§ SET TASK: Recast the lines below as a Markdown table with two columns, Number and Line, one row per line. Skip any blank lines and leave the pictures out.

# # # # #

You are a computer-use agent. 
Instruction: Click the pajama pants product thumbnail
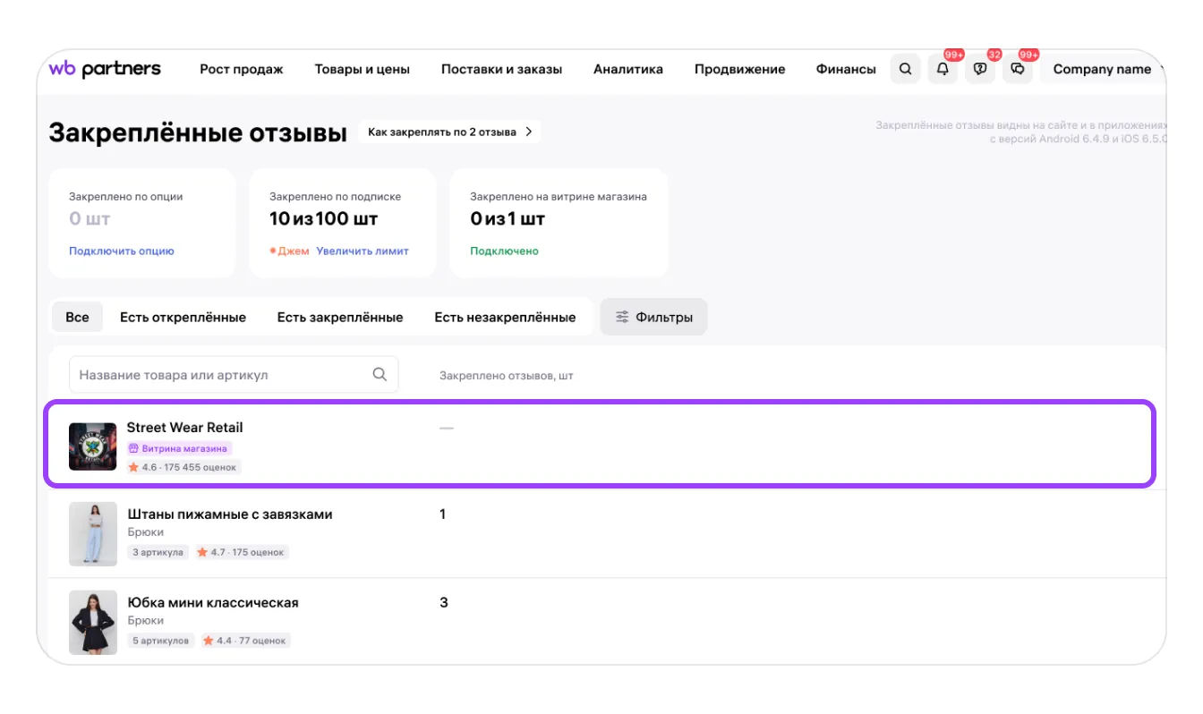(x=93, y=534)
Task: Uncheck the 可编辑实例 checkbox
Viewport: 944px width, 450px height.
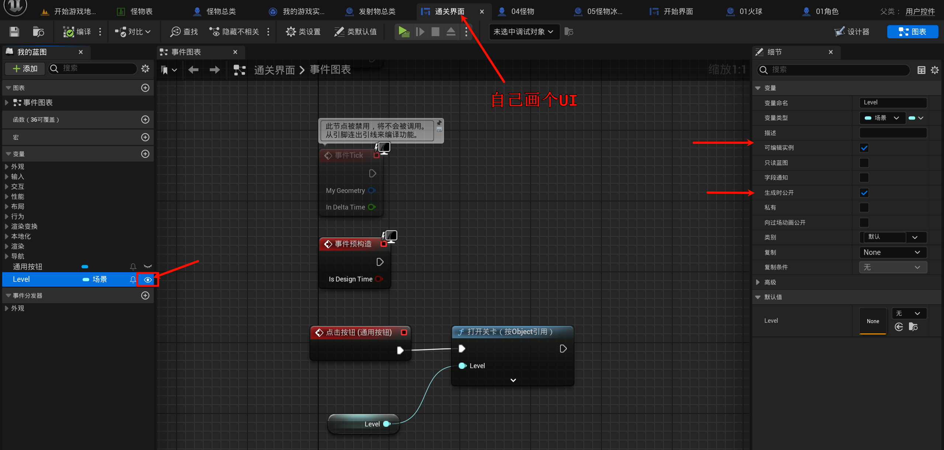Action: (864, 148)
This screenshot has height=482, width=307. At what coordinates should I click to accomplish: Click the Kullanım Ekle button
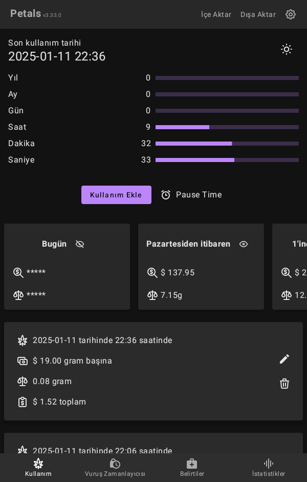(116, 195)
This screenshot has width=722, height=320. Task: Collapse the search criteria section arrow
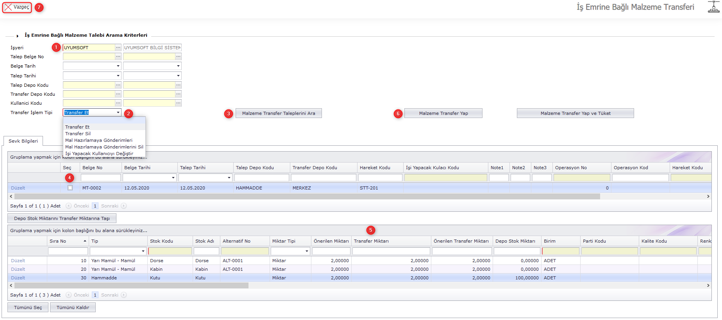pyautogui.click(x=18, y=36)
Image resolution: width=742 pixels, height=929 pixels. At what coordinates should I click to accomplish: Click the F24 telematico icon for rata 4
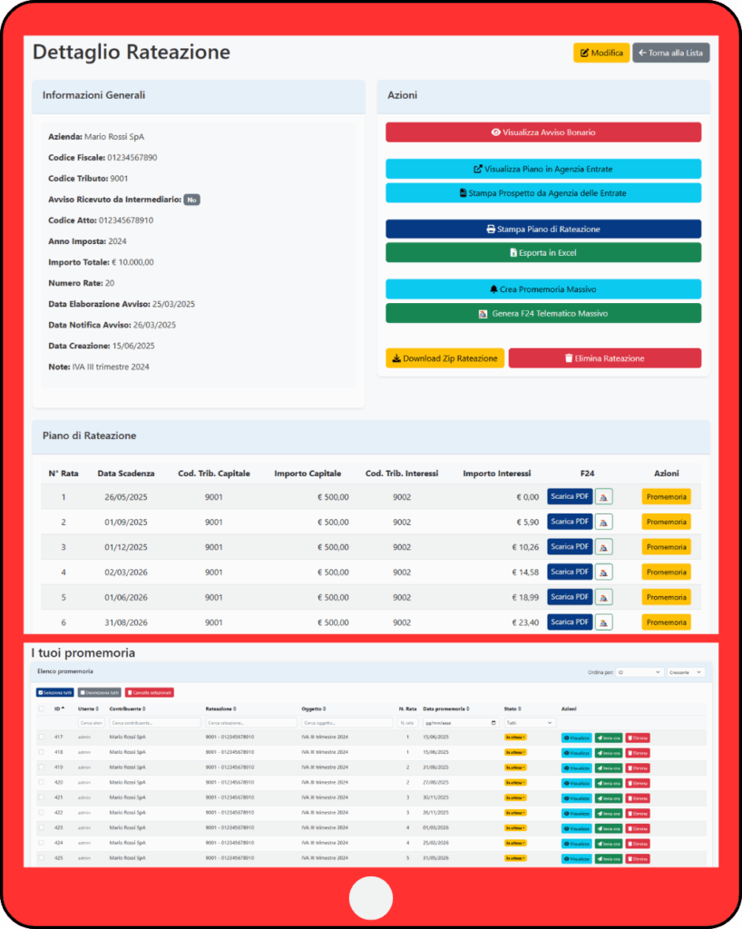(604, 572)
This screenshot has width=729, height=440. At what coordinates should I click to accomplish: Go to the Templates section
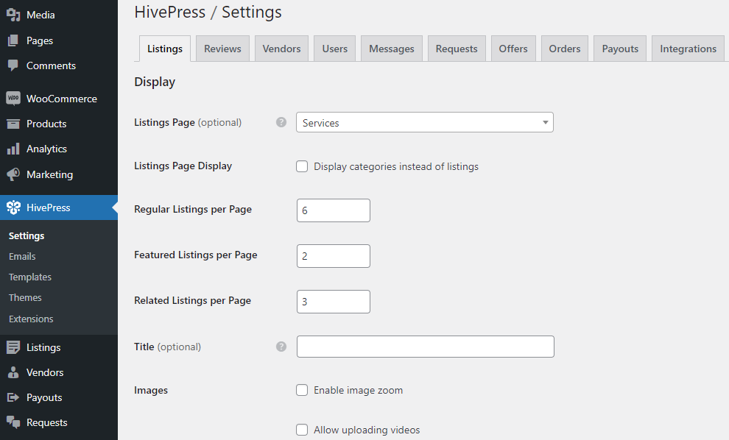pyautogui.click(x=30, y=277)
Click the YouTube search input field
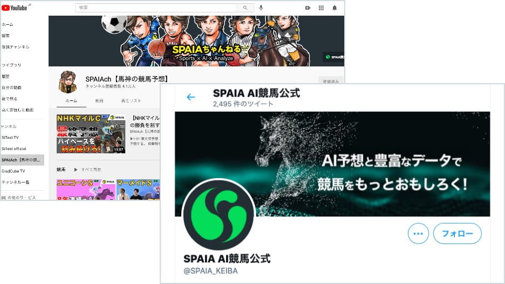 coord(156,8)
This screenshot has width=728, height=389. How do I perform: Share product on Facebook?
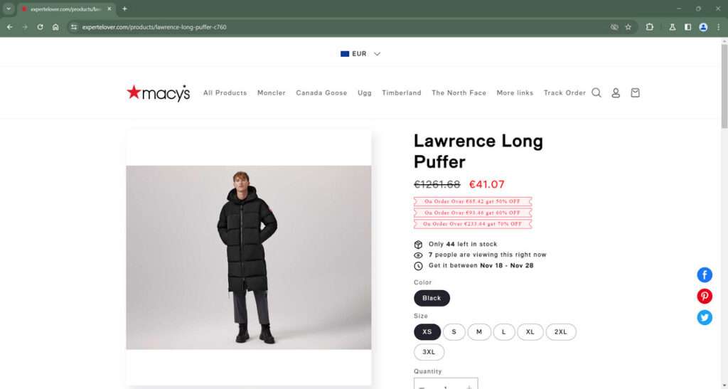[x=705, y=275]
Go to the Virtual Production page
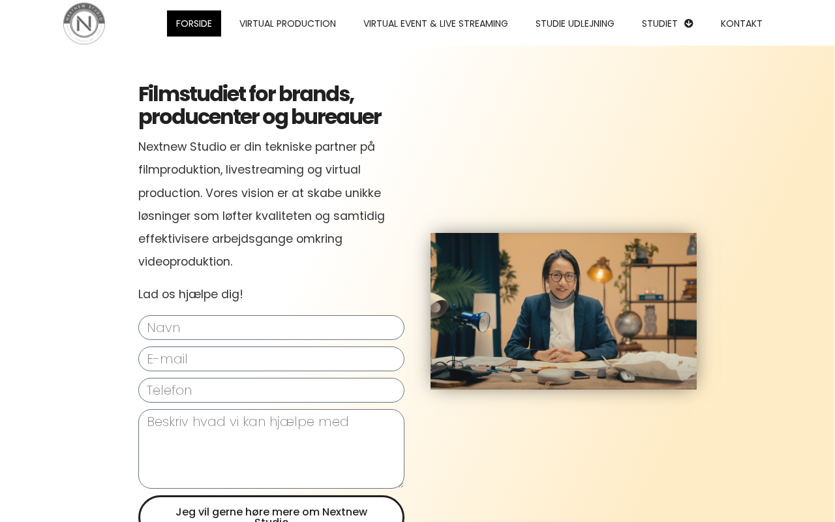Viewport: 835px width, 522px height. (x=288, y=23)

# # # # #

§ WORKED SOLUTION:
| Number | Line |
|---|---|
| 1 | You are a computer-use agent.  |
| 2 | Instruction: Click the pajama pants product thumbnail |
| 3 | (x=93, y=534) |
| 4 | Task: Uncheck the 可编辑实例 checkbox |
| 5 | Viewport: 944px width, 450px height. |
| 6 | Action: (864, 148) |
| 7 | This screenshot has height=482, width=307. At what coordinates should I click to accomplish: Click the Kullanım Ekle button |
| 8 | (116, 195) |
| 9 | This screenshot has width=722, height=320. Task: Collapse the search criteria section arrow |
| 10 | pyautogui.click(x=18, y=36) |
| 11 | Image resolution: width=742 pixels, height=929 pixels. At what coordinates should I click to accomplish: Click the F24 telematico icon for rata 4 |
| 12 | (604, 572) |
| 13 | This screenshot has width=729, height=440. At what coordinates should I click to accomplish: Go to the Templates section |
| 14 | pyautogui.click(x=30, y=277) |
| 15 | Click the YouTube search input field |
| 16 |  coord(156,8) |
| 17 | This screenshot has width=728, height=389. How do I perform: Share product on Facebook? |
| 18 | [x=705, y=275] |
| 19 | Go to the Virtual Production page |
| 20 | Viewport: 835px width, 522px height. (x=288, y=23) |